Viterbo. Il processo per la morte di Maria Sestina Arcuri. Il pm ha richiesto 25 anni di reclusione per Andrea Landolfi.

Immagine della notizia (Miniatura di Wolfgang Pehlemann su Wikimedia Commons, licenza CC BY-SA 3.0)

"Pochi 25 anni ad Andrea Landolfi per aver ucciso Maria Sestina Arcuri". Così ha concluso ieri pomeriggio, chiedendo una pena più pesante, l'avvocato di parte civile Vincenzo Luccisano, che assiste la mamma, il papà e i due fratelli della vittima morta nel febbraio del 2019 a Viterbo.

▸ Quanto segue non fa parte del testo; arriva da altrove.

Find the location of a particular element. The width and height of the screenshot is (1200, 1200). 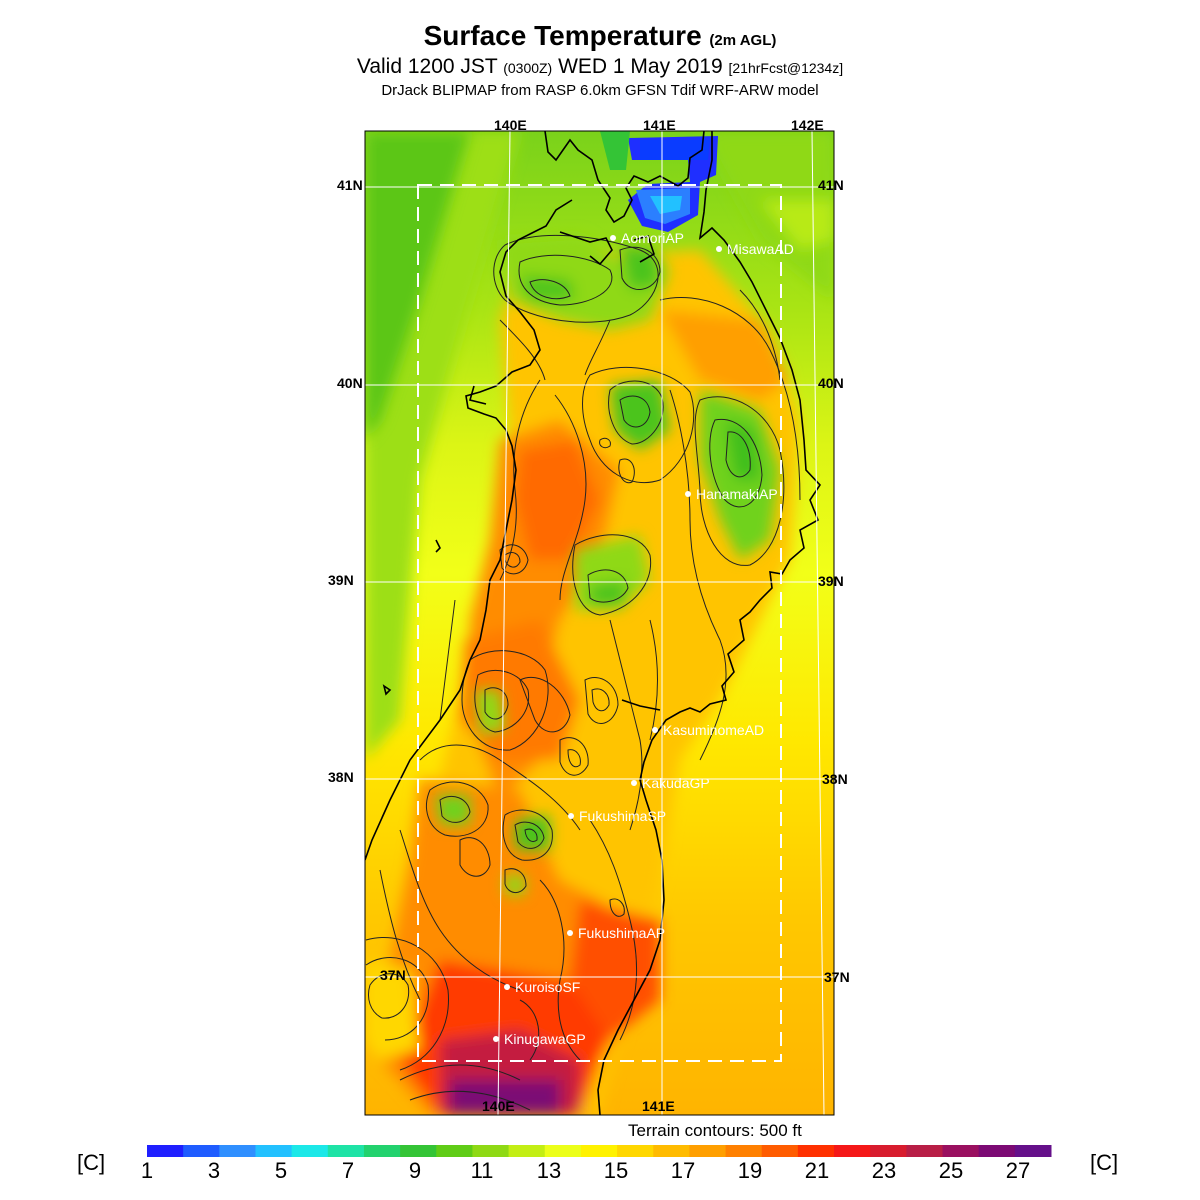

station-label: KuroisoSF is located at coordinates (548, 987). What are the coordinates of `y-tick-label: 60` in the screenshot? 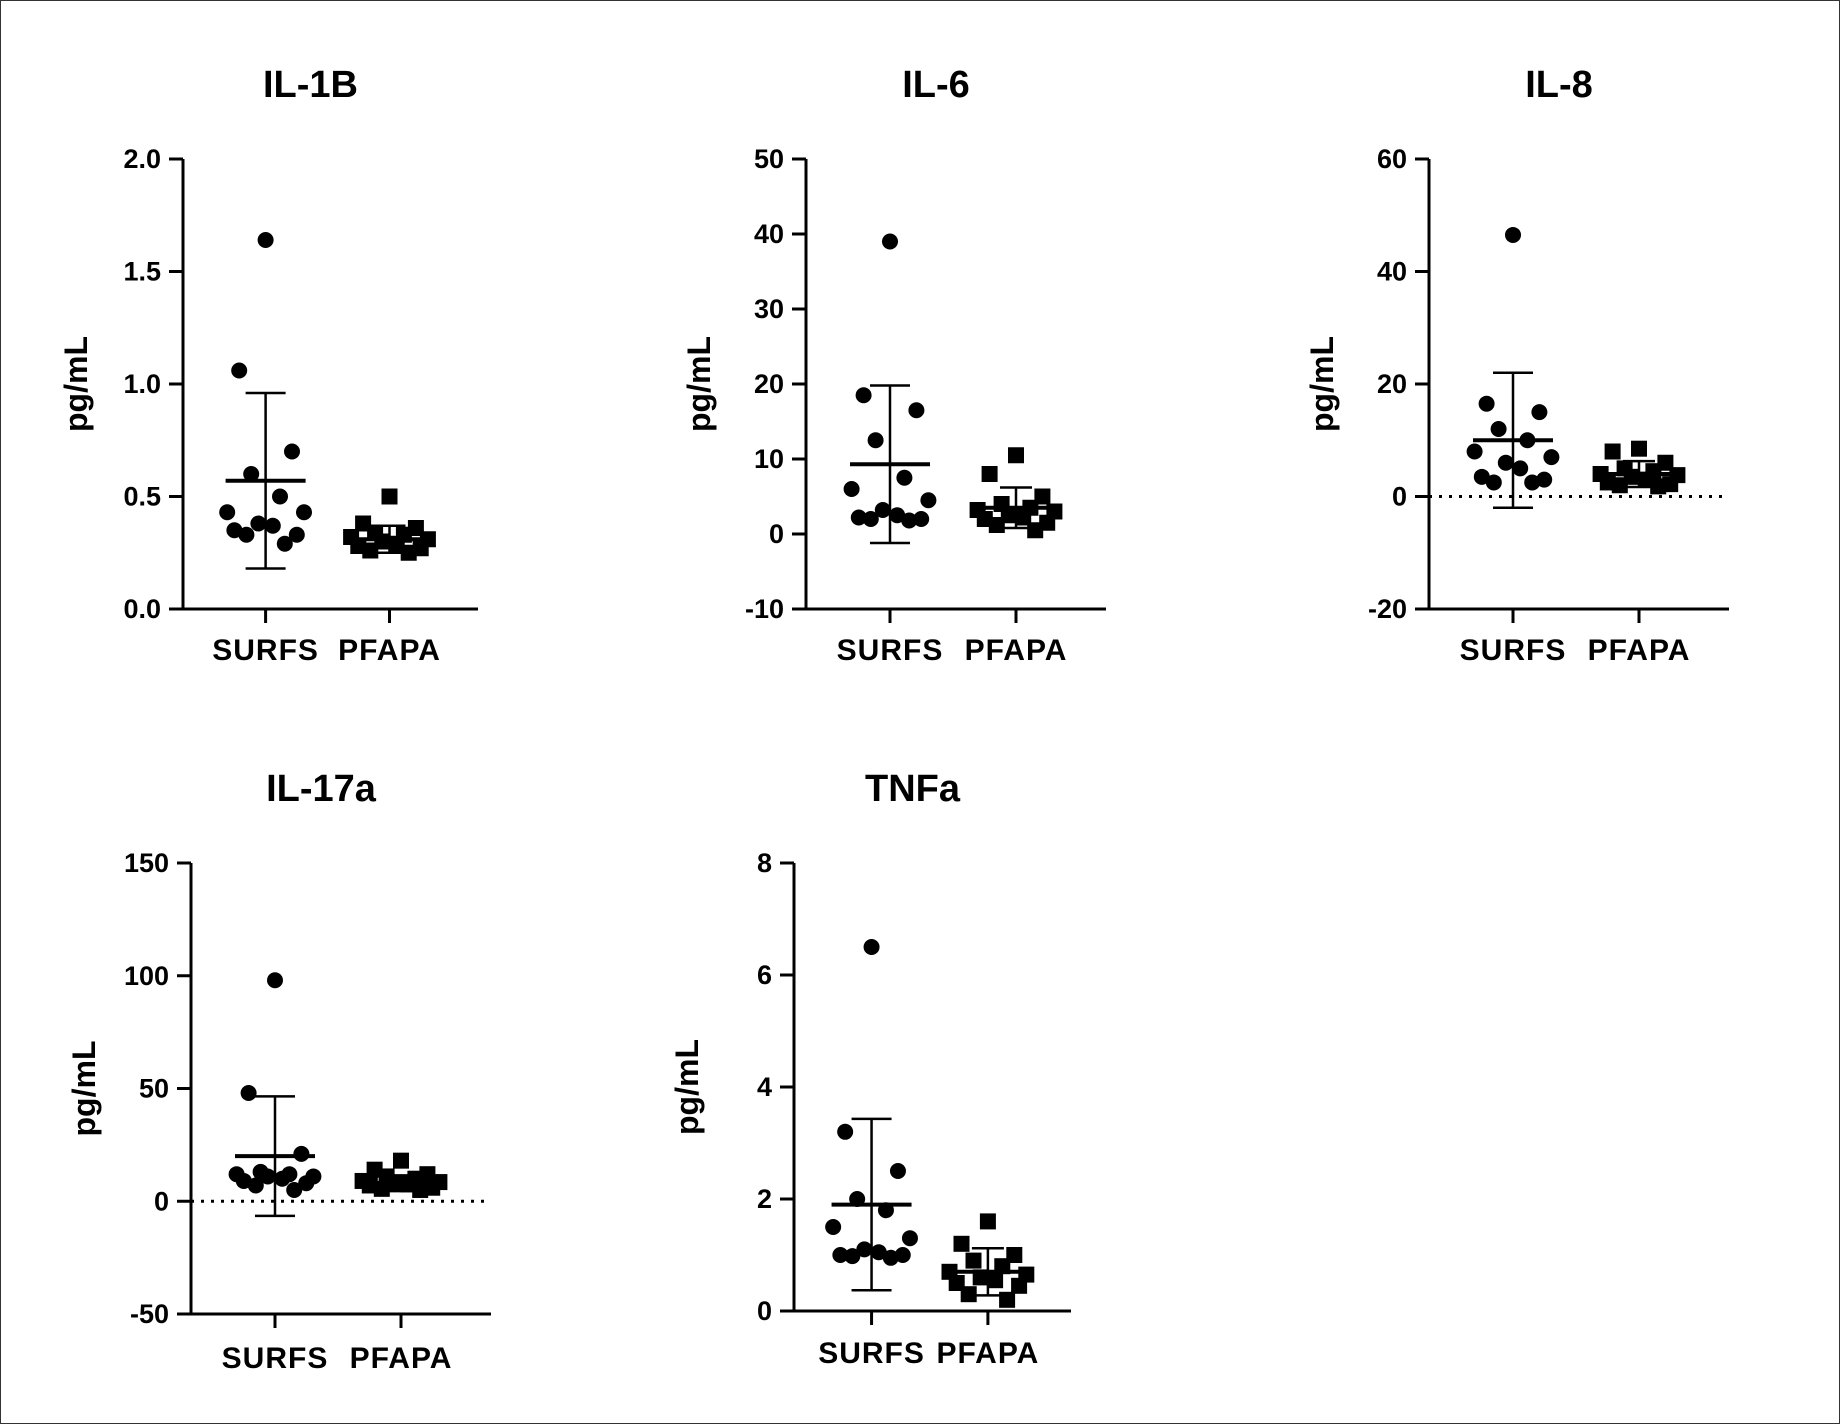 It's located at (1392, 159).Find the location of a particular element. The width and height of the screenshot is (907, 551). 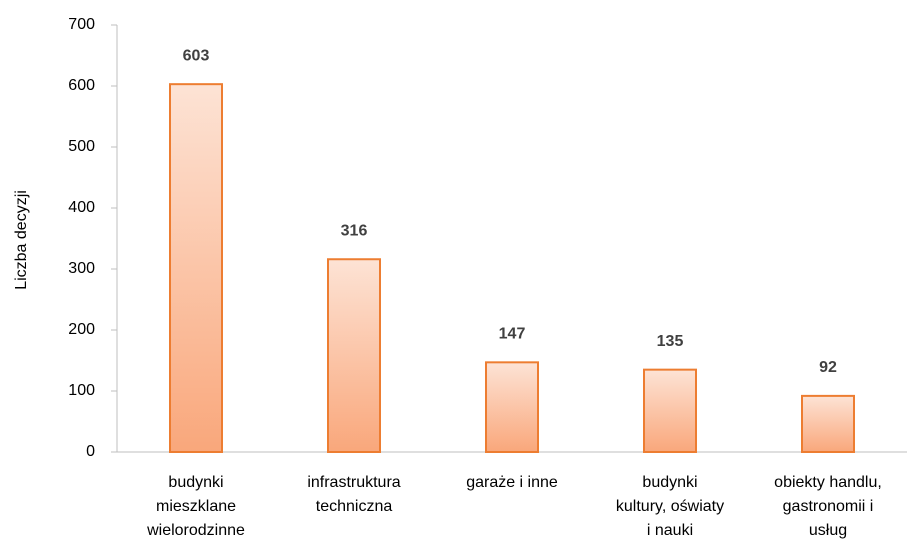

x-tick-label: usług is located at coordinates (828, 530).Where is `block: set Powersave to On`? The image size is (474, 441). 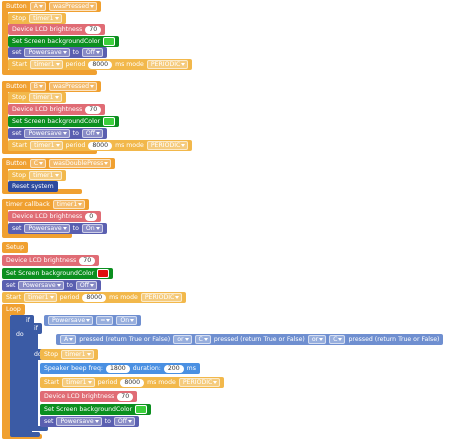 block: set Powersave to On is located at coordinates (58, 228).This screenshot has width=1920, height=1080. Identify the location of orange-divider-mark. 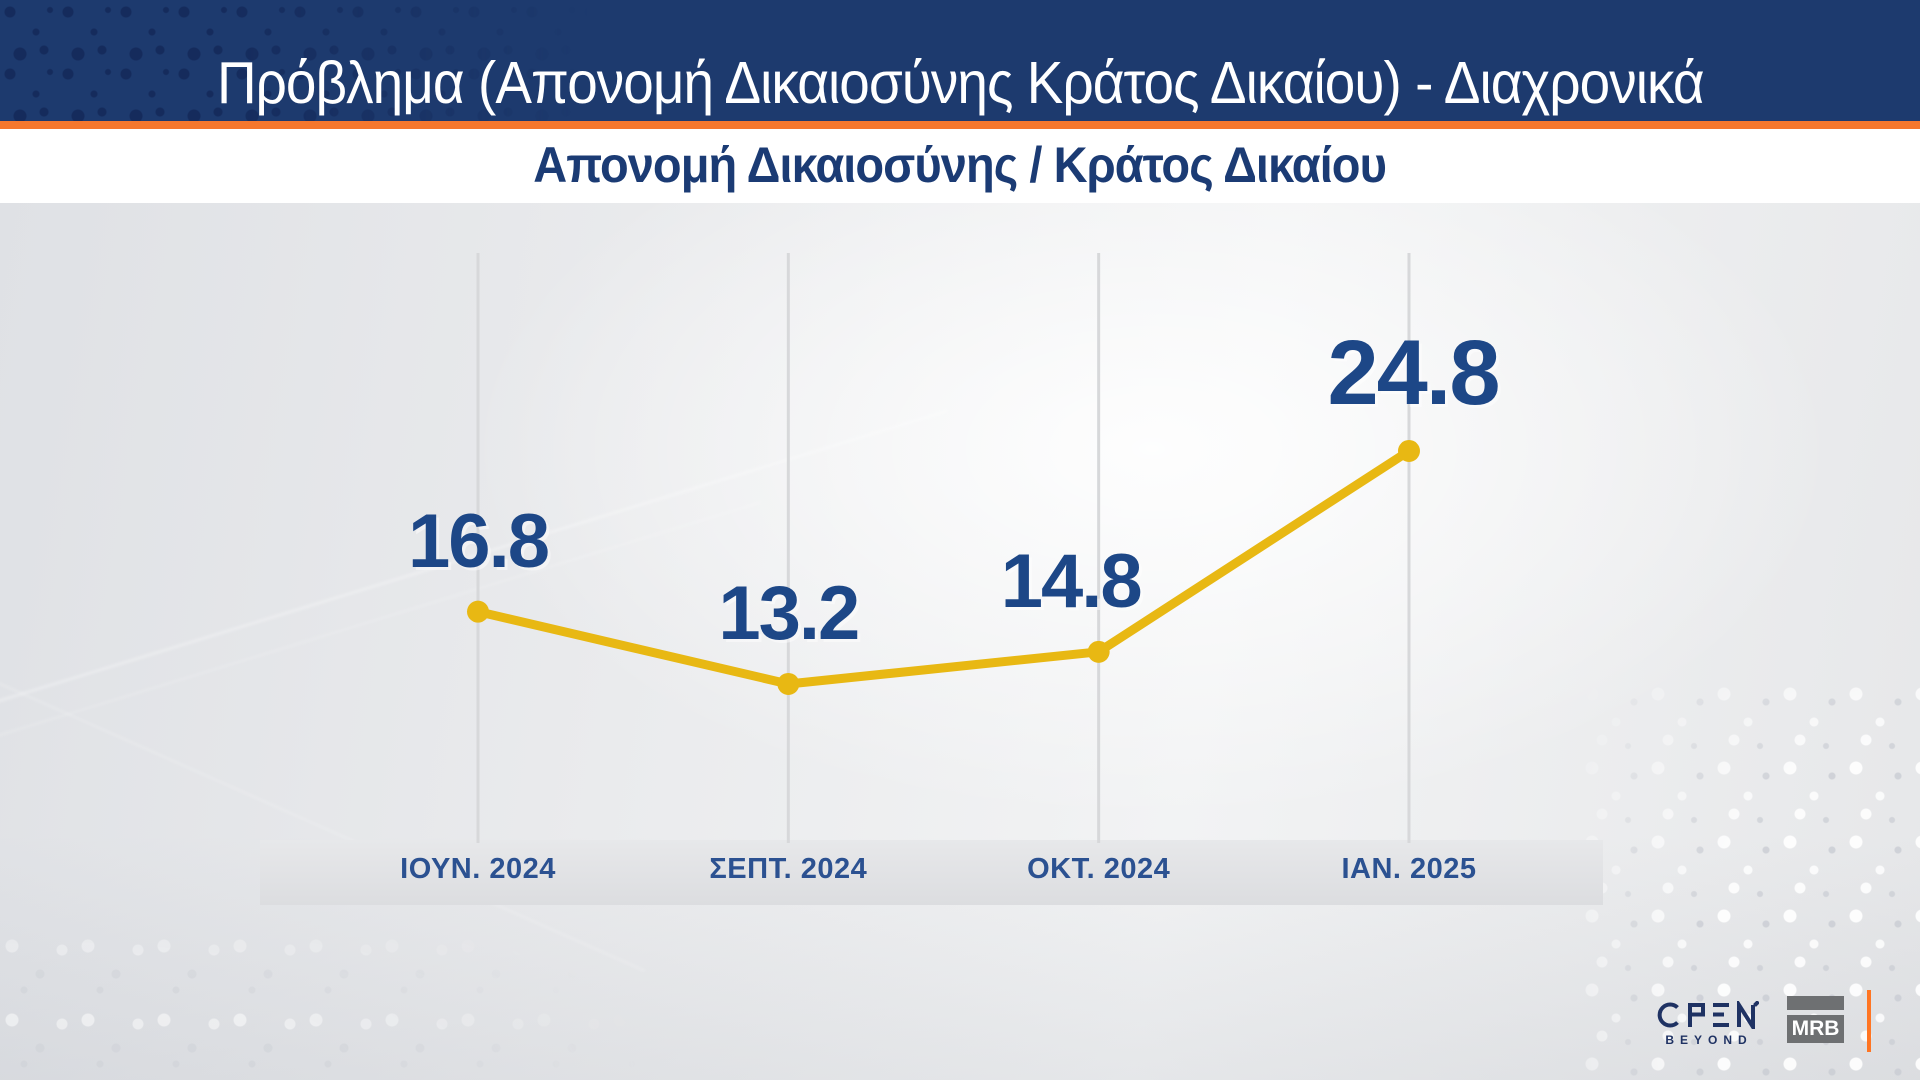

"Nessun giallo" per il pm Franco Pacifici, che ieri ha chiesto 25 anni di reclusione, con le attenuanti, per l'imputato accusato di omicidio volontario, omissione di soccorso e lesioni alla nonna. Per il magistrato non ci sono dubbi che l'ex pugile romano 32enne abbia ucciso volontariamente Maria Sestina Arcuri, facendola precipitare dalle scale di casa della nonna Mirella Iezzi, la notte tra il 3 e il 4 febbraio 2019 a Ronciglione.

Nessun dubbio sul movente, né per il pm, né per l'avvocato di parte civile. "Sestina aveva deciso di chiudere già il 2 febbraio, è andata con lui e il figlioletto a trascorrere il weekend a Ronciglione, ma la decisione era presa. Lei voleva lasciarlo perché continuava a bere nonostante le promesse. E lui non voleva", ha detto Luccisano, ricordando i vocali di Whatsapp, riascoltati nel corso dell'udienza fiume, che mettono in evidenza come la 26enne abbia cercato di contattare un B&B durante l'ultima lite al pub, poco prima della tragedia.